── SOURCE RECORDS ──

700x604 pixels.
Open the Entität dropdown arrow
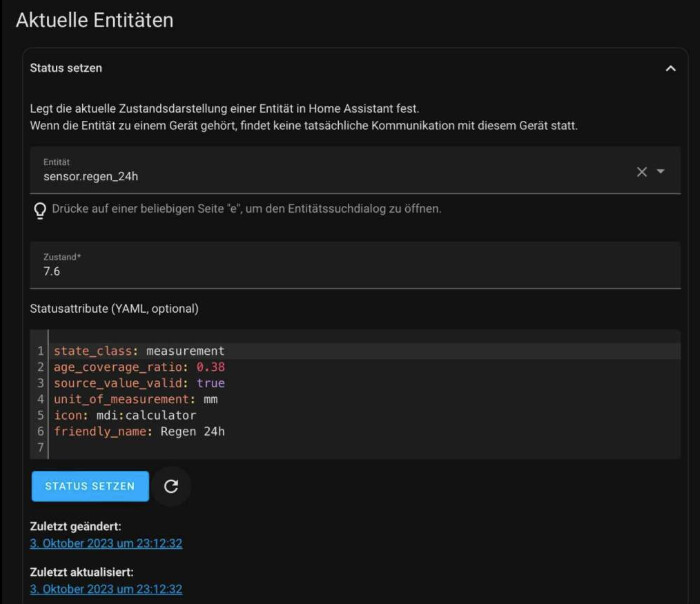click(x=661, y=172)
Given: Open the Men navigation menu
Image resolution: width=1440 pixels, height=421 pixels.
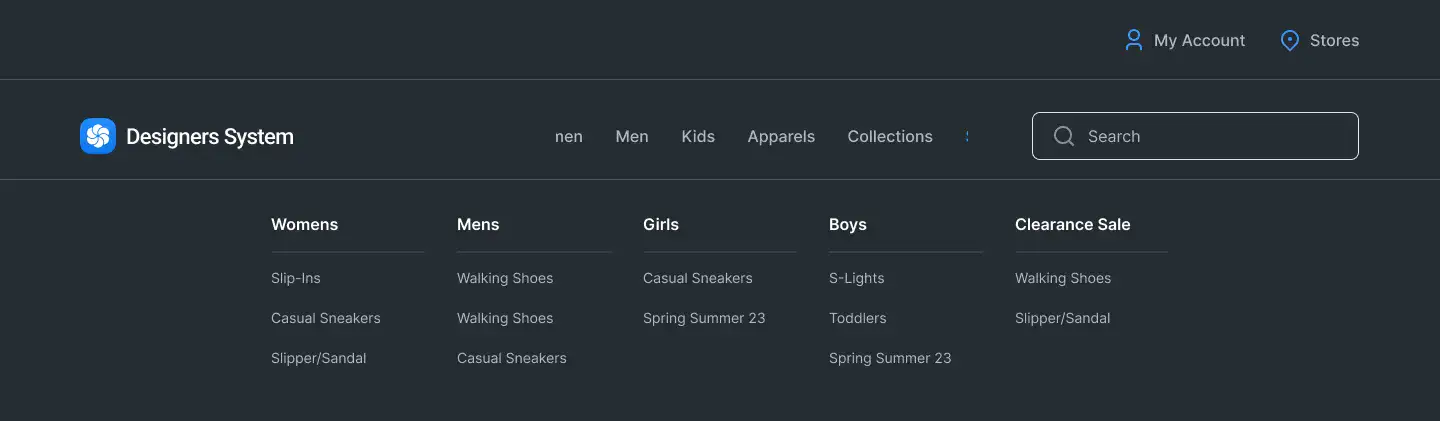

───

■ AIM OF THE TASK
Could you rewrite these rows, substituting "Expand" for every "Open" and changing nothing else? Leave out the pictures.

■ EXPECTED OUTPUT
700x604 pixels.
Expand the Entität dropdown arrow
click(x=661, y=172)
Given: Expand the Men navigation menu
Image resolution: width=1440 pixels, height=421 pixels.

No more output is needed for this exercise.